Midwife means “with woman”.  This means midwives have a calling, a passion, a compelling to spend their days and nights supporting birthing families during the life changing and intense season of childbirth.





Midwives also live their lives exposed to unusually high levels of estrogen and oxytocin. If you are lucky enough to have one as a part of your family or close friend group, here are some things you need to know.

Estrogen is a group of a steroid hormones. It is the primary female sex hormone.

Oxytocin’s nick name is “the love drug”.

So living on this cocktail, means midwives – assuming they are female- are essentially goddesses.

JK, but feel free to bring food and drink offerings.

Most people don’t realize there is a lesser known dark side to oxytocin.  While it makes us feel more loving and cuddly (the reason midwives sometimes want to come home from births and make babies) if a person experiencing higher levels of oxytocin simultaneously has a negative or stressful experience, this hormone activates a part of the brain that intensifies the memory. This means the midwife may have a greater susceptibility to internalizing the traumas they manage - a potential "side effect" if you will. 

It’s no wonder that midwives who live on this hormonal cocktail while dealing with many extremely stressful events on a daily basis have a high statistical likelihood of anxiety, depression and burn out. 

Studies have shown that primary factors that make a midwife more likely to burn out are lack of personal support and lack of professional recognition.

So everyone who is a primary support person for a midwife is on the front lines of helping to offset the extra potential they have for burning out.

Think for a minute about the significance of this term "burn out".  Something can burn out sooner because it is burning brighter and hotter and at faster rate than usual.





I cannot conjur a more apt image of what it feels like to give your life to the practice of midwifery.

In one room, I use my doppler to help a first time mother hear her baby's heart beat for the first time and she and her partner cry tears of joy.  I walk directly into the next room to cry tears of grief with another woman having a miscarriage.

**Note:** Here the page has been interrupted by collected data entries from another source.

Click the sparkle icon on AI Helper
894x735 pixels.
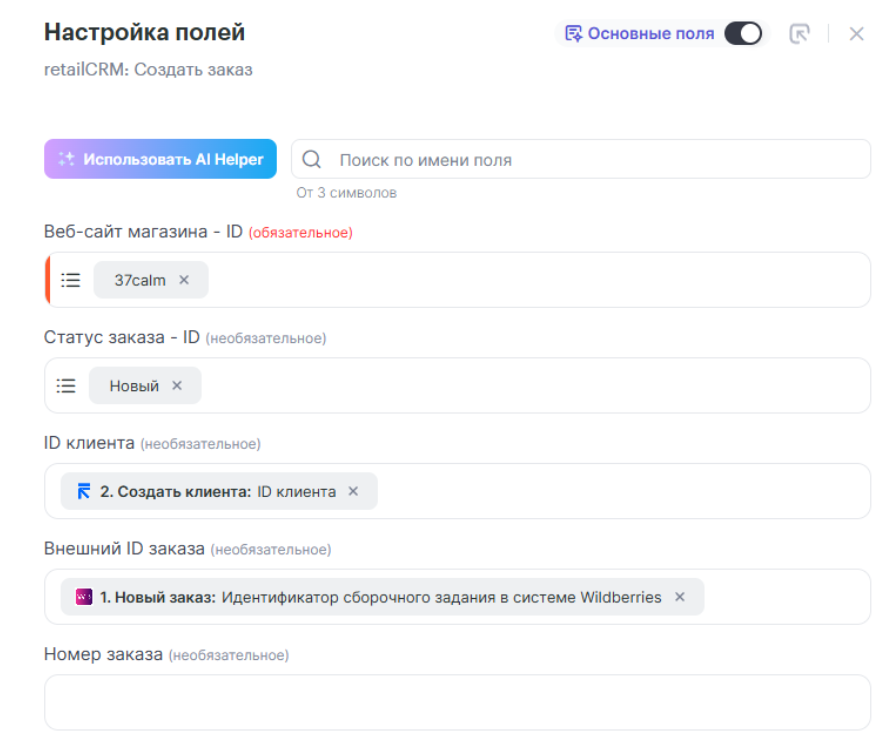(x=66, y=159)
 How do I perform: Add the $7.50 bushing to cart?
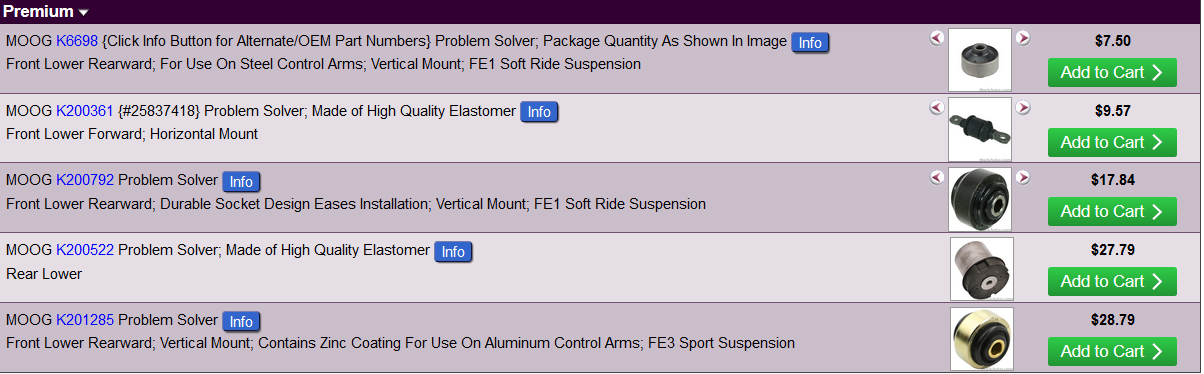tap(1112, 72)
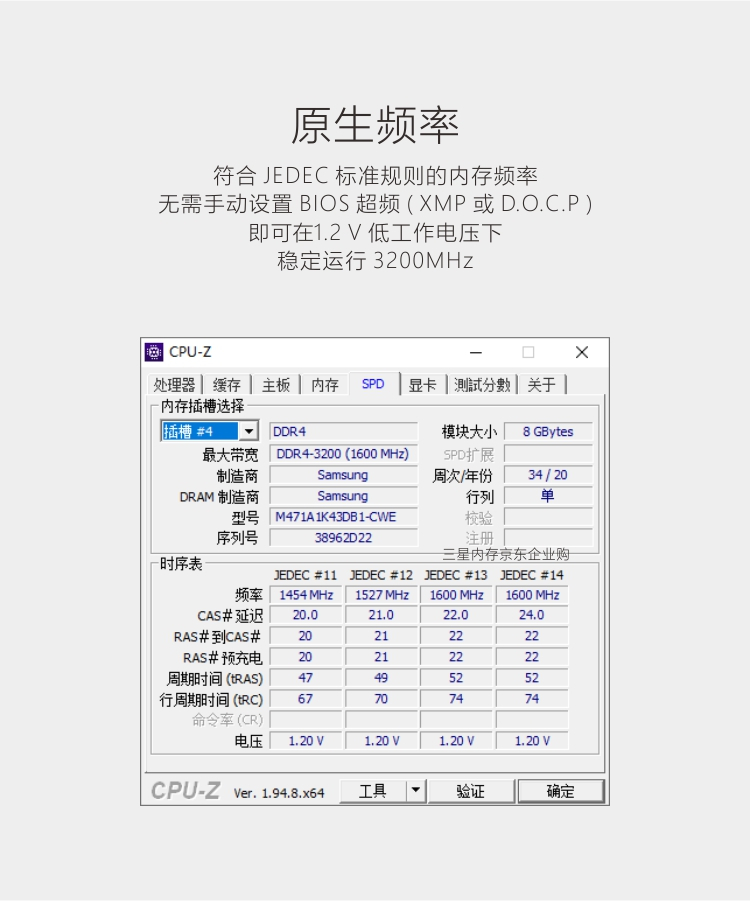Screen dimensions: 750x901
Task: Click the 验证 button
Action: click(471, 791)
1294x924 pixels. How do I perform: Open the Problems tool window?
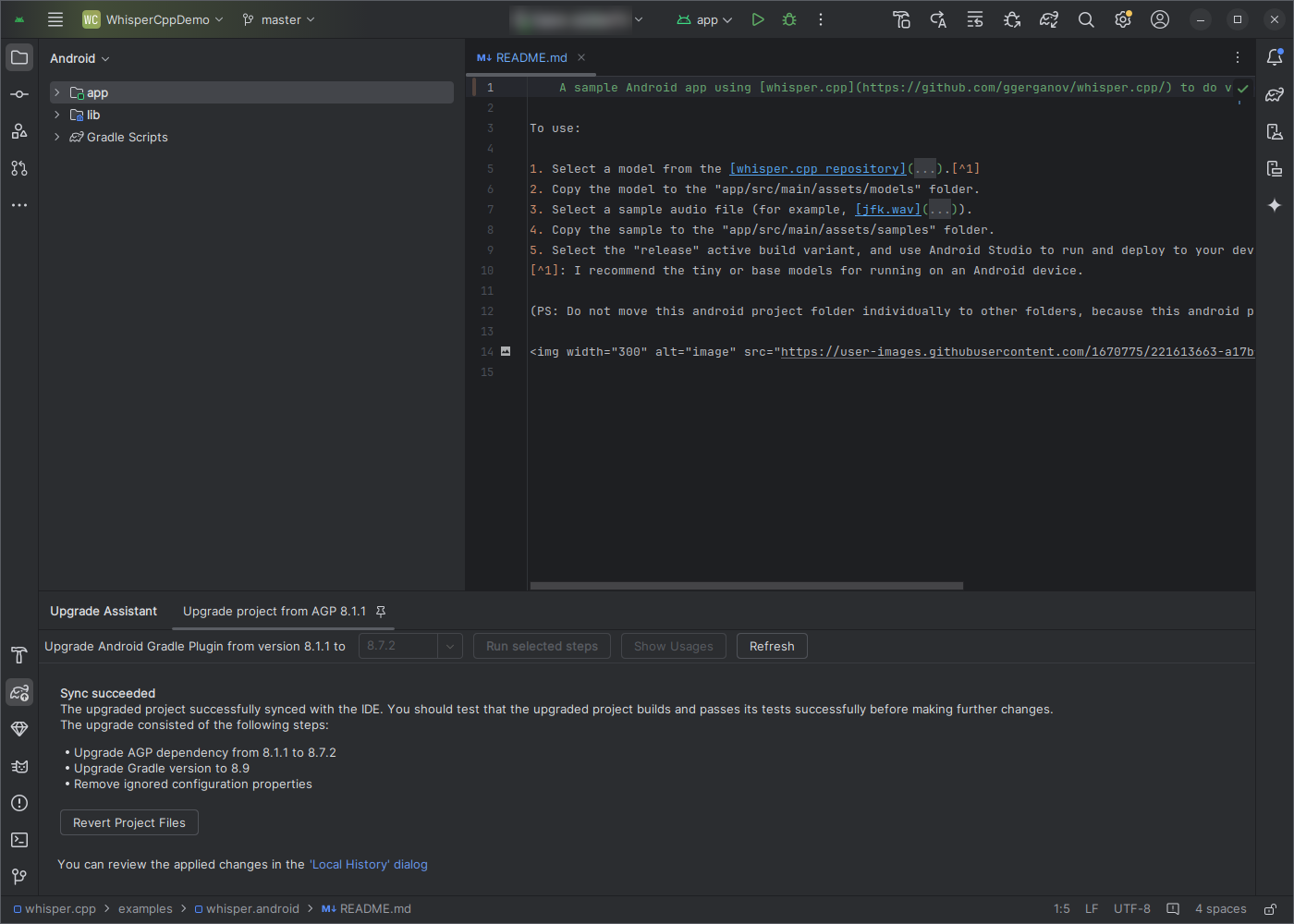pos(18,803)
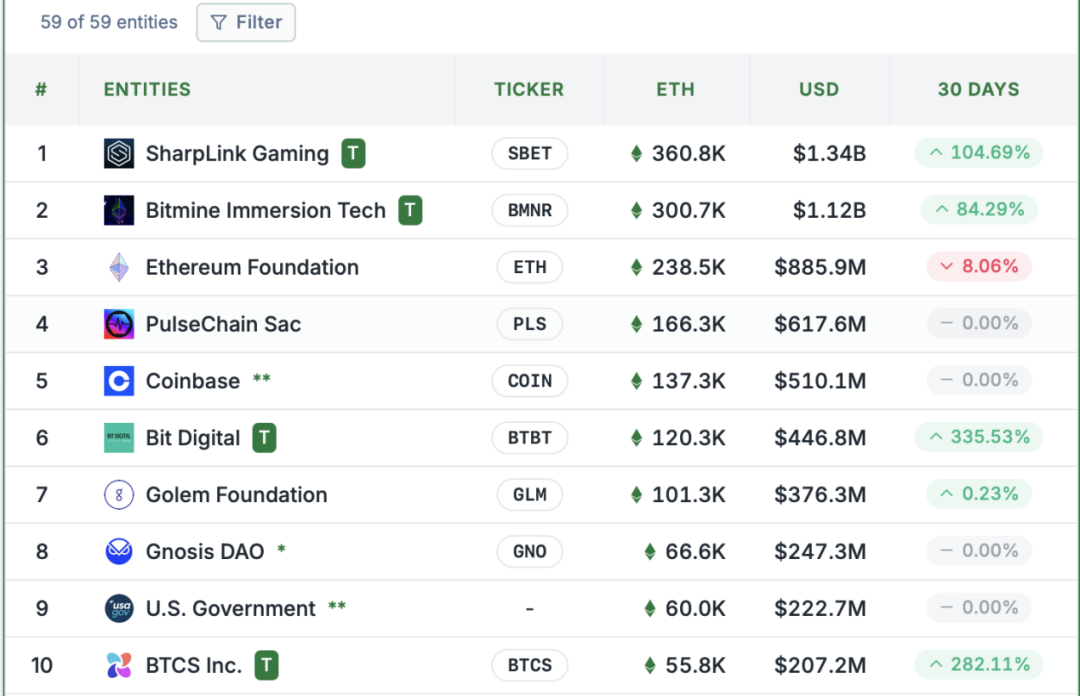Open the Golem Foundation entity link
Viewport: 1080px width, 696px height.
236,495
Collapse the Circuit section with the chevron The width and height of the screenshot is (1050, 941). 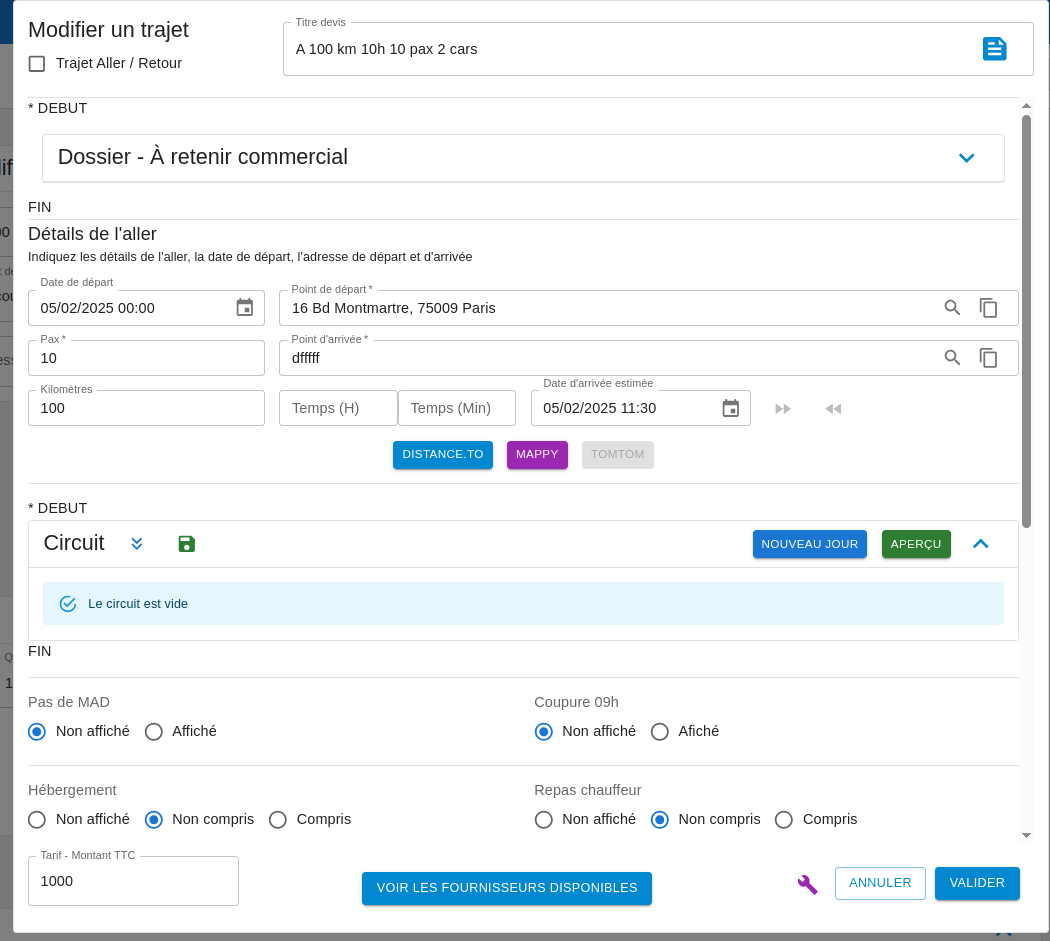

Then I stay up all night to sweat with a third woman screaming to push her child triumphantly out of her body, and leave the room covered with her bodily fluids to take a phone call from yet another woman who is struggling to breastfeed and having postpartum depression.

It's quite a fire.  It warms me, fuels me and gives me unspeakable joy and great satisfaction to serve in this way, but also uses me up and some days leaves me charred and brittle. 



So helping to maintain this fire is an extremely important job. When you support a midwife, you are also supporting every birthing family and baby she cares for.

And in case you haven’t heard, we don’t have enough midwives in the world as it is, so it becomes even more important to sustain and preserve the ones we have.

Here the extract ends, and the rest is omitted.